#Diskusi Majelisan #Edisi 14
#Sastra Musim Gugur
Perjalanan
sastra di indonesia ini terbilang cukup menyedihkan dari era Chairil hingga
sekarang. Tidak heran jika para sastrawan tidak mendapat platform yang
memadai di sini. Kalau mengingat sejarahnya memang dari era Soekarno
Sastrawan/karya sastra masih minim akan apresiasi, mungkin juga karena waktu
itu masih mudanya usia negara sehingga tidak memperhatikan hal-hal yang tidak
menguntungkan negara dari sisi finansial maupun otoritasnya sampai mimpi buruk
yang menjadi kenyataan di rezim Soeharto. Kuasa total!.
Bagi
penguasa, sastrawan, penyair dan kawan-kawannya adalah musuh yang akan terus
dihancurkan!. Mengapa? Sebab mereka mempunyai alat bernama sastra/tulisan yang
dapat membawa hulu ledak yang kuat bagi pemerintah dan mengancam otoritasnya
sebagai penguasa, ia dapat menghimpun massa akan sebuah ideologi yang disuarakan.
Maka, atas alasan demikian hal-hal yang berkaitan dengan sastra tidak diberi
ruang yang layak, selayak guru kehidupan.
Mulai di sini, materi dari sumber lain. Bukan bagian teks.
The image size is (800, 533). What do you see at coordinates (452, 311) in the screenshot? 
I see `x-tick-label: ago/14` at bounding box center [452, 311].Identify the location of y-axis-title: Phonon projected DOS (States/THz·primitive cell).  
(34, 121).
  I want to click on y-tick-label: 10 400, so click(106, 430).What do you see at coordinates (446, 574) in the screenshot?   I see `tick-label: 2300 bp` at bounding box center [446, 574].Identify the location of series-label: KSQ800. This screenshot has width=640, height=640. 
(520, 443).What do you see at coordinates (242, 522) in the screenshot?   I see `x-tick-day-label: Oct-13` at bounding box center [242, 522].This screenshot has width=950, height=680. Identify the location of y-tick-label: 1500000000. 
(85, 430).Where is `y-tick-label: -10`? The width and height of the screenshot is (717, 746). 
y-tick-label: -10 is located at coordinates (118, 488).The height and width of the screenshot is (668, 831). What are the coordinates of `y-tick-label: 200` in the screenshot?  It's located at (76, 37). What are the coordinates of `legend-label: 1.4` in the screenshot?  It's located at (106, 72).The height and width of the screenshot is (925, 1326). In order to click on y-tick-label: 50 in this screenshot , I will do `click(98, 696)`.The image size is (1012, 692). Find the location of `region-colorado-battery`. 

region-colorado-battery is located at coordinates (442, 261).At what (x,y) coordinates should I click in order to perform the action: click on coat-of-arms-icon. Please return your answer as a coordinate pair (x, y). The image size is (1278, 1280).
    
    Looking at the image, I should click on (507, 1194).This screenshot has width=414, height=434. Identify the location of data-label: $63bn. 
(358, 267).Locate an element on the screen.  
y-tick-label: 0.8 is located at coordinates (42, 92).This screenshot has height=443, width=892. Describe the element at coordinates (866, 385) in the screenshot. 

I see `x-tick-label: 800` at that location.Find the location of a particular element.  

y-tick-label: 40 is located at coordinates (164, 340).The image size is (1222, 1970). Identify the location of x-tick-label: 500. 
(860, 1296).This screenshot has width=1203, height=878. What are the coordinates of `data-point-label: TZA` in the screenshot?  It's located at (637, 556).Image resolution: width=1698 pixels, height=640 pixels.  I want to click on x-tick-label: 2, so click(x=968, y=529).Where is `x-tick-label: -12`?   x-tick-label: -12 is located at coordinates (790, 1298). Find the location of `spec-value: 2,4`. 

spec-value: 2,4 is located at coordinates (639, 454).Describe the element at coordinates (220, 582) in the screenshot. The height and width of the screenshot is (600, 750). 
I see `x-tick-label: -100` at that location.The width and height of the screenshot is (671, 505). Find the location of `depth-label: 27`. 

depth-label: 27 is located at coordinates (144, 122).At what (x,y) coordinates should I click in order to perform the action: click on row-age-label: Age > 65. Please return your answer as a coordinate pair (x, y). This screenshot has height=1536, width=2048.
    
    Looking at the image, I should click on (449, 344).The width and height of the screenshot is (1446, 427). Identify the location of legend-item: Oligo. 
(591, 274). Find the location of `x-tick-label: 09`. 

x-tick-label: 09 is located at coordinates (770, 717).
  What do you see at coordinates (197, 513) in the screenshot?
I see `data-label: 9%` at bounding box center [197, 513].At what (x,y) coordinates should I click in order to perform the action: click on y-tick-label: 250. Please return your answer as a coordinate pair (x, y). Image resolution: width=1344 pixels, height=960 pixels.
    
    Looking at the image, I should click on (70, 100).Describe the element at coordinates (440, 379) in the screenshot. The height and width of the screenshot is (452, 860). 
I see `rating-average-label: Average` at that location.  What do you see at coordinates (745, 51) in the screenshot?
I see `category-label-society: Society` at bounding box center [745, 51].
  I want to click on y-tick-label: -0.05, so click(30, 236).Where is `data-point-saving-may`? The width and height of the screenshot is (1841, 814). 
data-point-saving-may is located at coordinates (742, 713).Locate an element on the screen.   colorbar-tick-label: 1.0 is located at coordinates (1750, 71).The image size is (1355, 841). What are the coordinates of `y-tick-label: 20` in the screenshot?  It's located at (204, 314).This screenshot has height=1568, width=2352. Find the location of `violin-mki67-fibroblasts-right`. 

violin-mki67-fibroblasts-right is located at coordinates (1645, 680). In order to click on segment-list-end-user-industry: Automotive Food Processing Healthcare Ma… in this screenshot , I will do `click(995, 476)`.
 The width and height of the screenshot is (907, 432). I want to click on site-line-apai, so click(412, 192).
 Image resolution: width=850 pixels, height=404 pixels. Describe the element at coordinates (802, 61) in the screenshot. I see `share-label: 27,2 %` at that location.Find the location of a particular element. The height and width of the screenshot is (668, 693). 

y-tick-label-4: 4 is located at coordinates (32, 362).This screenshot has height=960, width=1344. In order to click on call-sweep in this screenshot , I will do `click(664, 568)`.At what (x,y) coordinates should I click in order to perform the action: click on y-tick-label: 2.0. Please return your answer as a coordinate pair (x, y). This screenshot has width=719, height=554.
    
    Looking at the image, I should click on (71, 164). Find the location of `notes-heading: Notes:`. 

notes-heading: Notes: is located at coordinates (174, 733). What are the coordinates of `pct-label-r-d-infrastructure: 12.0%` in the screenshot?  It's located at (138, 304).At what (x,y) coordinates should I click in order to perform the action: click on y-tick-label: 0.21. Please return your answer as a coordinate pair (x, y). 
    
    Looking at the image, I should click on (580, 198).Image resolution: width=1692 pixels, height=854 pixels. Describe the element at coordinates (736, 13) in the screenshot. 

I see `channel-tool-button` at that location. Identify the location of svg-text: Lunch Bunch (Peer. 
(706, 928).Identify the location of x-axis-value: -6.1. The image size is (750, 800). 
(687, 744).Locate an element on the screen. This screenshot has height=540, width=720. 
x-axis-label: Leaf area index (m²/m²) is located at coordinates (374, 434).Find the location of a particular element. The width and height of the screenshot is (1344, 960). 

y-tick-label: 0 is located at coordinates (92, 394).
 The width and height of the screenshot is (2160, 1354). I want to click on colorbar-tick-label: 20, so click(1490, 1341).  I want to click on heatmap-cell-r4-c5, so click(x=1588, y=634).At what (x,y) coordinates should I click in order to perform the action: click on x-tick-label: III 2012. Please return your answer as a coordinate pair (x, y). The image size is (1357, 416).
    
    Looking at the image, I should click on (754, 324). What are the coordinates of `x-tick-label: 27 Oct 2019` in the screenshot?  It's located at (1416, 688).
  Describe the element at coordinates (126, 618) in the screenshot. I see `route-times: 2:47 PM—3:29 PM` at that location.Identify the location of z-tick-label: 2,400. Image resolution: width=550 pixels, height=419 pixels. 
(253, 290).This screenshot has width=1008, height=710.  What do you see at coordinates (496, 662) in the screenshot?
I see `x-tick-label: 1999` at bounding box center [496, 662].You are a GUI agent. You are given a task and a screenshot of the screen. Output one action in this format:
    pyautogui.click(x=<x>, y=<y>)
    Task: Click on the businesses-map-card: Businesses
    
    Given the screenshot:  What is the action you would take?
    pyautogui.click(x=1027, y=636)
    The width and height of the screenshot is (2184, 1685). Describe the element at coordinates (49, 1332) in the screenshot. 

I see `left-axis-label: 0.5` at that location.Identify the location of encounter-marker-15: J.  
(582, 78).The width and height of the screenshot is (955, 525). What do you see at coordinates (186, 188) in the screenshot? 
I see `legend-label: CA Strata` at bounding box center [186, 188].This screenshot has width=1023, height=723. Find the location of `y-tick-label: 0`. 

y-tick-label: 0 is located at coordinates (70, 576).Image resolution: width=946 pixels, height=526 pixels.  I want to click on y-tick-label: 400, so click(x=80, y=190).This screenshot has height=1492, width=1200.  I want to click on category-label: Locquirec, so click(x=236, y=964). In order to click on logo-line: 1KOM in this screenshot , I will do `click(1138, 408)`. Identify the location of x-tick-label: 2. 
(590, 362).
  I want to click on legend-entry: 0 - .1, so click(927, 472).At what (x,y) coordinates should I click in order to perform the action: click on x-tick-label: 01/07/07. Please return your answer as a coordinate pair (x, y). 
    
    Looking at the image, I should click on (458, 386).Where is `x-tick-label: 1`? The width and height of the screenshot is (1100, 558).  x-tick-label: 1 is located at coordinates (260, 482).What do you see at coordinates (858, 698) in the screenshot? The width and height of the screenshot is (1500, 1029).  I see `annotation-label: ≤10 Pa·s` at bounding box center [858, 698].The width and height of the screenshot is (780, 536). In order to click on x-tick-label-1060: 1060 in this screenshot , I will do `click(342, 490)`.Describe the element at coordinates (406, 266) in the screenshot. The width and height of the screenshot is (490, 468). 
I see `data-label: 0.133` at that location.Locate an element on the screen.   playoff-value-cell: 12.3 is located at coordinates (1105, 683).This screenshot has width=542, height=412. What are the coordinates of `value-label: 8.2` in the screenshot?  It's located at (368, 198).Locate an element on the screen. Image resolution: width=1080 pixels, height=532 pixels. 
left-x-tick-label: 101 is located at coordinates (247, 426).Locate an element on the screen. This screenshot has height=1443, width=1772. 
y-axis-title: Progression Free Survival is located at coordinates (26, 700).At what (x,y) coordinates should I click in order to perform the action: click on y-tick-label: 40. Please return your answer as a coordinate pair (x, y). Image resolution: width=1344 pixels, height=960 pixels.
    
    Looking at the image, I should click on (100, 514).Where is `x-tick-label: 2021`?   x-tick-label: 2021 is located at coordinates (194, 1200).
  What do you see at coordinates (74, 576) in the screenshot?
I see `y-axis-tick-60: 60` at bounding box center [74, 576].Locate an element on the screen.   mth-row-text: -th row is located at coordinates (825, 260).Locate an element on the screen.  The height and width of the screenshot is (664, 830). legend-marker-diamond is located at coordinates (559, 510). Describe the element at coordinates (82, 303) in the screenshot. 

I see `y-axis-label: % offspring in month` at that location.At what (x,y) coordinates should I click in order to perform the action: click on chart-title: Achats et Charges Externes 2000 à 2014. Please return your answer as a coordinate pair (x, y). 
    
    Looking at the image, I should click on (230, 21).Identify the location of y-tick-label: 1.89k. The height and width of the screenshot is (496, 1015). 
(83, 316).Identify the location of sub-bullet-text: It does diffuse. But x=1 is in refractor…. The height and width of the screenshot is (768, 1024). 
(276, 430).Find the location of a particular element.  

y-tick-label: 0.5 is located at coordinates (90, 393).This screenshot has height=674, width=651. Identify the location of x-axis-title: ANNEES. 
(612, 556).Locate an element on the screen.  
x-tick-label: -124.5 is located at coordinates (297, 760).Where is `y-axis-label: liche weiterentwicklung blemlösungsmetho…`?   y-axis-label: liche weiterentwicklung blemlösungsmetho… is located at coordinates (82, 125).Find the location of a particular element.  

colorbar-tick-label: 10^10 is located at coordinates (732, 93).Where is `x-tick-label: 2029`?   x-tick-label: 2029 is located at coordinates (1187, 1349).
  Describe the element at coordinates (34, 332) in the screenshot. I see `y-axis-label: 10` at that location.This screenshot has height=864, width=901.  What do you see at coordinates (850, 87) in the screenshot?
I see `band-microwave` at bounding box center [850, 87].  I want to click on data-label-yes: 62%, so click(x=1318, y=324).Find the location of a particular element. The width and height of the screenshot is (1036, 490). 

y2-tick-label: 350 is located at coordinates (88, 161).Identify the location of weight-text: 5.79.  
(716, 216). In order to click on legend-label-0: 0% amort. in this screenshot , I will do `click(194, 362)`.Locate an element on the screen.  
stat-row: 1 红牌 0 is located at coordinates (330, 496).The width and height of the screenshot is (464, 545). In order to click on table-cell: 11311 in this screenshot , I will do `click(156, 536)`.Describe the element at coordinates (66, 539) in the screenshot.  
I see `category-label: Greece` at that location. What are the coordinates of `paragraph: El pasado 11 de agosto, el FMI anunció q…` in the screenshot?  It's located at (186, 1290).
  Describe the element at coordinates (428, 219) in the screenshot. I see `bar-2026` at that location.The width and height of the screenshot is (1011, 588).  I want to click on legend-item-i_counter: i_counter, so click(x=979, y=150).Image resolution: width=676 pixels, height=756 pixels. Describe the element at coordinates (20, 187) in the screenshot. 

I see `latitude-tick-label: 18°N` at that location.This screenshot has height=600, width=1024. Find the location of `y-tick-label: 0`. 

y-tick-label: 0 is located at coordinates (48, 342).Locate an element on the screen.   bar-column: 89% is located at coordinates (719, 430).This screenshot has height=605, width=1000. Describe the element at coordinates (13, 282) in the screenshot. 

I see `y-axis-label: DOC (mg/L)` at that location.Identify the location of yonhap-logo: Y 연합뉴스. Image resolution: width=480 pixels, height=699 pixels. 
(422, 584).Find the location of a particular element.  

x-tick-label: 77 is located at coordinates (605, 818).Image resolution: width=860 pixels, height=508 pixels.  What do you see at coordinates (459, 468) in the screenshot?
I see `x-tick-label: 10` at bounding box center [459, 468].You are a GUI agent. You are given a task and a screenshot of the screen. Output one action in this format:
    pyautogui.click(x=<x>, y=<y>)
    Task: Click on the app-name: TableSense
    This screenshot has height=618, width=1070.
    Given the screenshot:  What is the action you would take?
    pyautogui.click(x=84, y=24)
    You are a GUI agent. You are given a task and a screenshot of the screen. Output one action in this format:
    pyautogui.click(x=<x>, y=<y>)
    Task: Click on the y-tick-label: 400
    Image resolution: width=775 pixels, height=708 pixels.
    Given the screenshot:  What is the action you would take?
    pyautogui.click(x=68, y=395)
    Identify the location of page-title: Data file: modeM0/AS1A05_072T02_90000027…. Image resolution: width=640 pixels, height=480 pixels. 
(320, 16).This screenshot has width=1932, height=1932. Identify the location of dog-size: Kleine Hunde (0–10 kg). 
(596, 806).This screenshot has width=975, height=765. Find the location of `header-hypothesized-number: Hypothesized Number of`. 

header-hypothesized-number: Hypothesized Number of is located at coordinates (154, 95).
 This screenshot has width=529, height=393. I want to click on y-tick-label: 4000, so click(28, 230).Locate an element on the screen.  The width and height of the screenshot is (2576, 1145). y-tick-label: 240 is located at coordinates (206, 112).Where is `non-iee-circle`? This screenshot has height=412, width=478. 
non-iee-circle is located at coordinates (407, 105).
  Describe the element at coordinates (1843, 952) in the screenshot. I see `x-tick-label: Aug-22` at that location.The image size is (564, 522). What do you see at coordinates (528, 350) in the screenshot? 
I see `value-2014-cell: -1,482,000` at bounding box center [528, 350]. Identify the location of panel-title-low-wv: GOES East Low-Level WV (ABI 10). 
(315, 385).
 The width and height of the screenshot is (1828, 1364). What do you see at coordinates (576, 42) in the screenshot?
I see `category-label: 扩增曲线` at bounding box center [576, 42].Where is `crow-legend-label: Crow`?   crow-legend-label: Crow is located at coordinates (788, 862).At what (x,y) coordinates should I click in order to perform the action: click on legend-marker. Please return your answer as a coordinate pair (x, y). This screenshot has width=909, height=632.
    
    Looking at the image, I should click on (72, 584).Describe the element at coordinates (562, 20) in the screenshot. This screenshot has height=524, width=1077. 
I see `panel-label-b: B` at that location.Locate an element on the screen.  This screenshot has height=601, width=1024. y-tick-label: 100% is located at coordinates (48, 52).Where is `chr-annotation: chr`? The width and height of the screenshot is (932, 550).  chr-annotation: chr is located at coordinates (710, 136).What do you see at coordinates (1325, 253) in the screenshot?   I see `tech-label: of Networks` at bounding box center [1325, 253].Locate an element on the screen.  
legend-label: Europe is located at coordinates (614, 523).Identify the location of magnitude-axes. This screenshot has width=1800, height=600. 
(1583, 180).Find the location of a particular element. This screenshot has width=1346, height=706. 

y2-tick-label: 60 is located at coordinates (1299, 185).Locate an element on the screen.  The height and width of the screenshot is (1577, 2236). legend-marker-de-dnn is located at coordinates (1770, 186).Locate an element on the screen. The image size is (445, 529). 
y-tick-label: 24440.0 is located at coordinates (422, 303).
Hingga pujanga sekaliber W.S Rendra
yang diakui dunia pun tak keturutan yang hanya menginginkan sebuah Kijang
Innova tiga hari menjelang kewafatannya menurut pengakuan temannya di acara dua
tahun mengenang Rendra, sungguh ironis.
Seorang guru/dosen di kelas mungkin memberi macam-macam pengetahuan yang
akan diajarkan, namun seorang sastrawan/seniman memberi segala yang perlu untuk
wacana kehidupan melalui pengalaman-pengalaman di dalam karyanya.
Bicara
soal sastra di kelas mungkin agak dibuat-buat, tapi sejauh yang saya lihat
dalam keseharian memang harus diakui jika fakultas atas nama sastra tidak
menghasilkan apapun yang kini disebut sastrawan atau lebih kecil lagi kritikus
sastra. Bahkan, menurut pengakuan dosen pun kata seorang teman memang fakultas sastra tidak dijadikan wadah
untuk melahirkan sastrawan, tapi paling mentok hanya kritikus sastra,
apresiator sastra, dan analis sastra. Itu pun tidak dilakukan dengan
sungguh-sungguh, lihat berapa persen alumnus fakultas sastra yang menjadi saya
sebutkan tadi? Sangat jarang. Padahal, level tertinggi dari belajar dan
pengalaman adalah mencipta atau laku tapi di kampus hal itu sangat nihil. Bahkan,
skripsi yang jadi parameter kelulusan mahasiswa pun kini terlihat gagal dan tak
berdaya menghadapi enigma hidup ini, seperti yang pernah saya katakan kepada
teman sebelumnya “Satu puisi hasil karya sendiri jauh lebih baik ketimbang
ratusan bahkan ribuan skripsi yang menggunakan teori orang lain!”. Akhirnya
mereka terlempar sediri oleh sistem kehidupannya setelah lulus dan bingung mau
ngapain. Walhasil lahirlah ungkapan “Jurusan kok sastra, kamu mau kerja
apaan?.”
Ya itulah bagian dari romantika hidup ini. Sastrawan tidak pernah lahir di dalam kelas
dan dalam fakultas sastra sehingga yang kita temui dalam kehidupan nyata adalah
mereka yang memulai perjalanan dari bawah, maka tidak mengherankan kalau
sastrawan yang kita kenal sekarang adalah mereka yang dulunya dari jalanan
menghayati kehidupannya dan melahirkan sastra plus menjadikannya sastrawan.
Lalu terciptalah Chairil Anwar, Amir Hamzah, W.S Rendra, Umbu Landu Paranggi,
Suwarna Pragolapati, Danarto, Widji Tukul, Putu Wijaya, Iman Budhi Santosa, dll hingga paling banter sastrawan yang menjadi guru besar yakni
Sapardi Djoko Damono. Kelihatannya mereka semua menemukan keindahan dan
kebijaksanaan itu bukannya di kelas, tapi di jalanan bernama kehidupan.
Lalu
pertanyaannya benarkah sastra sebegitu menyedihkannya sampai-sampai terlantar
di ranah kebudayaan kita sendiri ini?